◆ Directions for this task
Copy out the rows from the line with "Open the day duration unit selector" up to and including the line with "pos(325,88)", unchanged.

•••

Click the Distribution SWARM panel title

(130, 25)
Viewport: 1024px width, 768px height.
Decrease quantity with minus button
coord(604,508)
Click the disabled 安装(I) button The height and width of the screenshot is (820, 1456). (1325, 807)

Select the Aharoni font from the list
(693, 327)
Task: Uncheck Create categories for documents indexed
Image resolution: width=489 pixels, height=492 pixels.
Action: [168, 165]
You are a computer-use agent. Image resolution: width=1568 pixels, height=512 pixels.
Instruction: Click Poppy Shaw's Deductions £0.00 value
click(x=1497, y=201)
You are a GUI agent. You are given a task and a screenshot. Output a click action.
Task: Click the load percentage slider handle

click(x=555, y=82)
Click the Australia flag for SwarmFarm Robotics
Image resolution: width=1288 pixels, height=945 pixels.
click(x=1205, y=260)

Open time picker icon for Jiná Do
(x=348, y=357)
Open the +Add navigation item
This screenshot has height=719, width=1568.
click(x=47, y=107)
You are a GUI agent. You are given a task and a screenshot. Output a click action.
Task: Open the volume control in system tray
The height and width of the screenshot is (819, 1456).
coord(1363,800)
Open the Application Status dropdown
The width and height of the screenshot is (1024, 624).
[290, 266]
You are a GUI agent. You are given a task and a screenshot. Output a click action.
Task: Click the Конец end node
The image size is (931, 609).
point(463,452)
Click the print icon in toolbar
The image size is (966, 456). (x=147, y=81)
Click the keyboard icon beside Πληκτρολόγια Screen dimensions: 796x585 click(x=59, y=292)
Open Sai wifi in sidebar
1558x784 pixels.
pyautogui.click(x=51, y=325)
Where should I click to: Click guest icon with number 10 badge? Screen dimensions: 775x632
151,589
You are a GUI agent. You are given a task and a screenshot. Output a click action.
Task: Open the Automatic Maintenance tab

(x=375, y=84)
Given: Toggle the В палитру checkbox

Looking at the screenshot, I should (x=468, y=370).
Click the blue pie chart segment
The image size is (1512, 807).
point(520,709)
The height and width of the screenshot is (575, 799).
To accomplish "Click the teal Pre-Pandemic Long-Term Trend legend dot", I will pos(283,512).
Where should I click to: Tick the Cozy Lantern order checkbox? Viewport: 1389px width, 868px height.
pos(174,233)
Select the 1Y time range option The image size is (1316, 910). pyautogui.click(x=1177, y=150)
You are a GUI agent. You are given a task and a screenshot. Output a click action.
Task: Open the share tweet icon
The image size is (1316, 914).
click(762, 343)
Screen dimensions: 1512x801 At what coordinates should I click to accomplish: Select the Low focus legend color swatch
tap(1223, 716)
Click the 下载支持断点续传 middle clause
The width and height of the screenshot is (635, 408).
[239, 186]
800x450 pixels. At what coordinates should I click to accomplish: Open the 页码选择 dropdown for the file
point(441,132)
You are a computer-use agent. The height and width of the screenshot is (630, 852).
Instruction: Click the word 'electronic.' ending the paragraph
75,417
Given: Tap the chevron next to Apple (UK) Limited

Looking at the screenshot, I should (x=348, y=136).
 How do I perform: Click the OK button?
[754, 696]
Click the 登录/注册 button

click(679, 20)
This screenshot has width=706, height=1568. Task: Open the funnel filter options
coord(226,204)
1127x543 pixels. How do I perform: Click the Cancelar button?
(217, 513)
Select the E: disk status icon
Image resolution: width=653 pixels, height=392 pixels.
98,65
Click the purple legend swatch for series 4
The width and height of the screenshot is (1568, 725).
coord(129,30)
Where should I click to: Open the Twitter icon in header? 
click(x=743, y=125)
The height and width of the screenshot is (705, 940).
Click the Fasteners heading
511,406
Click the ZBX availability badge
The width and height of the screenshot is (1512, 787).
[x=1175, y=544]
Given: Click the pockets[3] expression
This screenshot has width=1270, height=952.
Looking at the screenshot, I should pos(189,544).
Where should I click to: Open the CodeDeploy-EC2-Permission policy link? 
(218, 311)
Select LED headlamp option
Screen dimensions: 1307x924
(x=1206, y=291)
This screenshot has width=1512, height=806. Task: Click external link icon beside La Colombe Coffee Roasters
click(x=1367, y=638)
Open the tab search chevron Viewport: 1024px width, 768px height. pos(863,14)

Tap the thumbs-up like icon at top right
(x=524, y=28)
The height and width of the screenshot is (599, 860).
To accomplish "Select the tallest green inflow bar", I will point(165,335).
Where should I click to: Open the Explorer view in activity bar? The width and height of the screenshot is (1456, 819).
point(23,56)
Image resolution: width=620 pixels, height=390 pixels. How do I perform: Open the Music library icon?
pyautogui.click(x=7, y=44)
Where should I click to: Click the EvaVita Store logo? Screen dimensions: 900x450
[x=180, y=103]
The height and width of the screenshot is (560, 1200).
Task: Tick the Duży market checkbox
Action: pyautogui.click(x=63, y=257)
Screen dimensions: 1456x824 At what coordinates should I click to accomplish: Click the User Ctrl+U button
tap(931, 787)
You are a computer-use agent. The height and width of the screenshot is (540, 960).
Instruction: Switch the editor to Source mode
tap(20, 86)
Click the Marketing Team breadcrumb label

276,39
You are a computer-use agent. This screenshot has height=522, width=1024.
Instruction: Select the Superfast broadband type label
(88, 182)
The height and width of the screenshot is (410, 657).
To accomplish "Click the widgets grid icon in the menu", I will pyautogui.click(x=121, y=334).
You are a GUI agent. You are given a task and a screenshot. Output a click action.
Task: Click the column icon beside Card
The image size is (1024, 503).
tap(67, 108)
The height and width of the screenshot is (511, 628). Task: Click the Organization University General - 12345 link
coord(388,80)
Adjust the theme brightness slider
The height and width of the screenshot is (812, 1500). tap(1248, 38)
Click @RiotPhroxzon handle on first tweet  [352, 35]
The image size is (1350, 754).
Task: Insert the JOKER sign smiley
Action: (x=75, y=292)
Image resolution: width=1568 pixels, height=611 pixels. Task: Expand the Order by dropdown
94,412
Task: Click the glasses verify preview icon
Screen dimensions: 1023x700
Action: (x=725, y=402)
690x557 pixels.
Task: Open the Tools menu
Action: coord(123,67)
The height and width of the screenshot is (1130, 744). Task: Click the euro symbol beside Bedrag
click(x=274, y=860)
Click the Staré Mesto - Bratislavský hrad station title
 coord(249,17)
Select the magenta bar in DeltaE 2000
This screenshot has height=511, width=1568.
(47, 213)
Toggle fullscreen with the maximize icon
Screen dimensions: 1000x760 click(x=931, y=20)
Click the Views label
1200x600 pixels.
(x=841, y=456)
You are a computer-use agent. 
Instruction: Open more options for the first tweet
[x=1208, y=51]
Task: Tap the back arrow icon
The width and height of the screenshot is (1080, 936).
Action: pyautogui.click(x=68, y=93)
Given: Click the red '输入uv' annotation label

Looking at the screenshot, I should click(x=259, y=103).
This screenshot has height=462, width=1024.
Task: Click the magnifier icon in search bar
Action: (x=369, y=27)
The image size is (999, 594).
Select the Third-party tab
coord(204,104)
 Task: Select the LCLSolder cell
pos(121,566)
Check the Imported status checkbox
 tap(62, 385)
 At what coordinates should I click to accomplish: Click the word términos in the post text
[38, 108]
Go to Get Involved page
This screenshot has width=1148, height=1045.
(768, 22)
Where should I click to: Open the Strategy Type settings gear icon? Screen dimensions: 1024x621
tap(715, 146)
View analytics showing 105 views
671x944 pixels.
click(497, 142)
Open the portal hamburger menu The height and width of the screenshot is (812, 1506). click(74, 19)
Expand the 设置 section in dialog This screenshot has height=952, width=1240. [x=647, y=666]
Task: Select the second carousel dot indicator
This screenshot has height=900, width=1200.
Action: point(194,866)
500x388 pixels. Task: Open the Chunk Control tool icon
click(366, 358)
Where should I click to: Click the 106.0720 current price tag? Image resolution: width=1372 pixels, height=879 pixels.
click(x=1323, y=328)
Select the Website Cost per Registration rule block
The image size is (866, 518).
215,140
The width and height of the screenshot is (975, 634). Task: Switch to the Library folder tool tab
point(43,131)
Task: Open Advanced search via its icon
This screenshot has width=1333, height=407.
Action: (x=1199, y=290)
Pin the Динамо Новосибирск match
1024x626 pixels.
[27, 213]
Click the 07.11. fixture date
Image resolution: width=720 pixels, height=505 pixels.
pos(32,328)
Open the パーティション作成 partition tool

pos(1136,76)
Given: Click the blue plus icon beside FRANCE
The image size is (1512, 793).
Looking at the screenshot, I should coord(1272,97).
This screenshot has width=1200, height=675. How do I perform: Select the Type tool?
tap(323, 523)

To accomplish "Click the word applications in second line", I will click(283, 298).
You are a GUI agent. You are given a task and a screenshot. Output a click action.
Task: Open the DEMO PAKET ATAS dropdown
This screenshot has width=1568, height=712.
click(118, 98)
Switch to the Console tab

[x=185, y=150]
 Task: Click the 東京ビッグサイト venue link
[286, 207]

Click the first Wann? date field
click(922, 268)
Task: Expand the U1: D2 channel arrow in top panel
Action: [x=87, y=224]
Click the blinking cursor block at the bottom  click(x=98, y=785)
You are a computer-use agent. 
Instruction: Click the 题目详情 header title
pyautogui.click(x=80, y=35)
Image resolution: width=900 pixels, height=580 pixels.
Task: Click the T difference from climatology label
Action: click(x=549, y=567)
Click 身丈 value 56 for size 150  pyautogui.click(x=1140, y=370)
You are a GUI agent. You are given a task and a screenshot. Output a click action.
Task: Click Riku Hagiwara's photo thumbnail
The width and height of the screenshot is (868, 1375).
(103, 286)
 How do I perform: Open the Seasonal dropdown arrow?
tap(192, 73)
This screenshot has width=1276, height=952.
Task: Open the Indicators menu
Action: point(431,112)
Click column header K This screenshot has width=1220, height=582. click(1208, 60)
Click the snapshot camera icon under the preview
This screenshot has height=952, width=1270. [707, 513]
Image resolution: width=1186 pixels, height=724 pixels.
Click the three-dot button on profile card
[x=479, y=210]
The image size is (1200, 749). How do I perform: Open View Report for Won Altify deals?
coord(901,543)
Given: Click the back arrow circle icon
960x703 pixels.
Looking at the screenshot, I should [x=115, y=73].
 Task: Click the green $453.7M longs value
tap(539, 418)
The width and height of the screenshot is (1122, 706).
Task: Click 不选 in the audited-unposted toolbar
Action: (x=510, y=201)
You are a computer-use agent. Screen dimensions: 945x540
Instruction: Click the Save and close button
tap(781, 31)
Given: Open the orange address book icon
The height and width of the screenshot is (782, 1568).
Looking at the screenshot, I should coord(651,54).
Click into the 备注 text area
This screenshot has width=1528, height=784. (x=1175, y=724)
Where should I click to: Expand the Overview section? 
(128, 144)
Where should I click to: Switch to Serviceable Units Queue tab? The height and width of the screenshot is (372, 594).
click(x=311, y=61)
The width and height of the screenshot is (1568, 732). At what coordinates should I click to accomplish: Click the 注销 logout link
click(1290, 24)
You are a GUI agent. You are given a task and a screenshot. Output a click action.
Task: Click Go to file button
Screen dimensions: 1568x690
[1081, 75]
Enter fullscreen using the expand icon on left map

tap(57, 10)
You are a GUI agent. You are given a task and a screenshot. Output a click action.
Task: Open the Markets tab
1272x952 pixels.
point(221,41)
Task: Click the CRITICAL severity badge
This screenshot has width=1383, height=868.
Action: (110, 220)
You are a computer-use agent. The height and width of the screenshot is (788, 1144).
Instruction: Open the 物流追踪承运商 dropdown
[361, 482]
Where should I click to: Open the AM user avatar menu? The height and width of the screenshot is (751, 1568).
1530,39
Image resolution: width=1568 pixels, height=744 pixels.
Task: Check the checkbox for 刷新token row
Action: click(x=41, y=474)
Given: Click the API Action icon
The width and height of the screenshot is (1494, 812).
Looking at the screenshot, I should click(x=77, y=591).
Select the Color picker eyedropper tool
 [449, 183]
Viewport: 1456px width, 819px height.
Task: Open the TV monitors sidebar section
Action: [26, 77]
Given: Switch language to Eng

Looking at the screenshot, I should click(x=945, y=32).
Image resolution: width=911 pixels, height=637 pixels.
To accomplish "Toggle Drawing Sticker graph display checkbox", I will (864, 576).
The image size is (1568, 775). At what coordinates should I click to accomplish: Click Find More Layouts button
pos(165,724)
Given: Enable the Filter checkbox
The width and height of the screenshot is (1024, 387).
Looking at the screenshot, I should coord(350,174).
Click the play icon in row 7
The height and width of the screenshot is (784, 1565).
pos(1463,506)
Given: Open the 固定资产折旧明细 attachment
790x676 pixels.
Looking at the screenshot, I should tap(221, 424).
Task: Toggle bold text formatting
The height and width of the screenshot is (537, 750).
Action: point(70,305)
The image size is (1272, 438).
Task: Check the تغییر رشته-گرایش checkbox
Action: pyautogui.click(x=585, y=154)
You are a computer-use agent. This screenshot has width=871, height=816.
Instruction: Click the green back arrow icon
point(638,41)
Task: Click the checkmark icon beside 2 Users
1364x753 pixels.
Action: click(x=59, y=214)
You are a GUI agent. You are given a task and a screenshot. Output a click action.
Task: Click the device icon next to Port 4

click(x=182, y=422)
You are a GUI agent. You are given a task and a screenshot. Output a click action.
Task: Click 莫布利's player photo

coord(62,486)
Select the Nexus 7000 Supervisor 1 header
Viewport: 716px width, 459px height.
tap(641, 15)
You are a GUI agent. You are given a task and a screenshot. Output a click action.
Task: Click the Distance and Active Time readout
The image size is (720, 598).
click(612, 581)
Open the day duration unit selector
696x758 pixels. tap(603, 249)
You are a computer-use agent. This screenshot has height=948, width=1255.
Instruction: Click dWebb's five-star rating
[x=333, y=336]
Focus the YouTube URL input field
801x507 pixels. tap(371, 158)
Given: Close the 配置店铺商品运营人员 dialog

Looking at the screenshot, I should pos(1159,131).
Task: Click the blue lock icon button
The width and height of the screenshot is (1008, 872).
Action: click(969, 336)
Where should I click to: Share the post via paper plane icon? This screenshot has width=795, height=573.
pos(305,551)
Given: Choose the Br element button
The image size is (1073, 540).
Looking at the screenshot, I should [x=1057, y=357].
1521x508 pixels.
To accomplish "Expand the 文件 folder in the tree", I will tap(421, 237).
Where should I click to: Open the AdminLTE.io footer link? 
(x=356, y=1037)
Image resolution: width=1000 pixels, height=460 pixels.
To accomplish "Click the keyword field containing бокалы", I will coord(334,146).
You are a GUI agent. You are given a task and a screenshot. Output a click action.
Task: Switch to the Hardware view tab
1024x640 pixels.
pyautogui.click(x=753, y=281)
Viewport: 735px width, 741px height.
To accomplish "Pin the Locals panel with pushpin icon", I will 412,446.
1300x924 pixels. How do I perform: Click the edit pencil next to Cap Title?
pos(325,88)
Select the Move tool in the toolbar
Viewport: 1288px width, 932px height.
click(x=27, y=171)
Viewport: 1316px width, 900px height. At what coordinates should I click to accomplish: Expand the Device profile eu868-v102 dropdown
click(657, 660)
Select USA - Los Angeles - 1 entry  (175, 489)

•••

◆ Task result
Open the day duration unit selector
696x758 pixels. tap(603, 249)
You are a computer-use agent. This screenshot has height=948, width=1255.
Instruction: Click dWebb's five-star rating
[x=333, y=336]
Focus the YouTube URL input field
801x507 pixels. tap(371, 158)
Given: Close the 配置店铺商品运营人员 dialog

Looking at the screenshot, I should pos(1159,131).
Task: Click the blue lock icon button
The width and height of the screenshot is (1008, 872).
Action: click(969, 336)
Where should I click to: Share the post via paper plane icon? This screenshot has width=795, height=573.
pos(305,551)
Given: Choose the Br element button
The image size is (1073, 540).
Looking at the screenshot, I should [x=1057, y=357].
1521x508 pixels.
To accomplish "Expand the 文件 folder in the tree", I will tap(421, 237).
Where should I click to: Open the AdminLTE.io footer link? 
(x=356, y=1037)
Image resolution: width=1000 pixels, height=460 pixels.
To accomplish "Click the keyword field containing бокалы", I will coord(334,146).
You are a GUI agent. You are given a task and a screenshot. Output a click action.
Task: Switch to the Hardware view tab
1024x640 pixels.
pyautogui.click(x=753, y=281)
Viewport: 735px width, 741px height.
To accomplish "Pin the Locals panel with pushpin icon", I will 412,446.
1300x924 pixels. How do I perform: Click the edit pencil next to Cap Title?
pos(325,88)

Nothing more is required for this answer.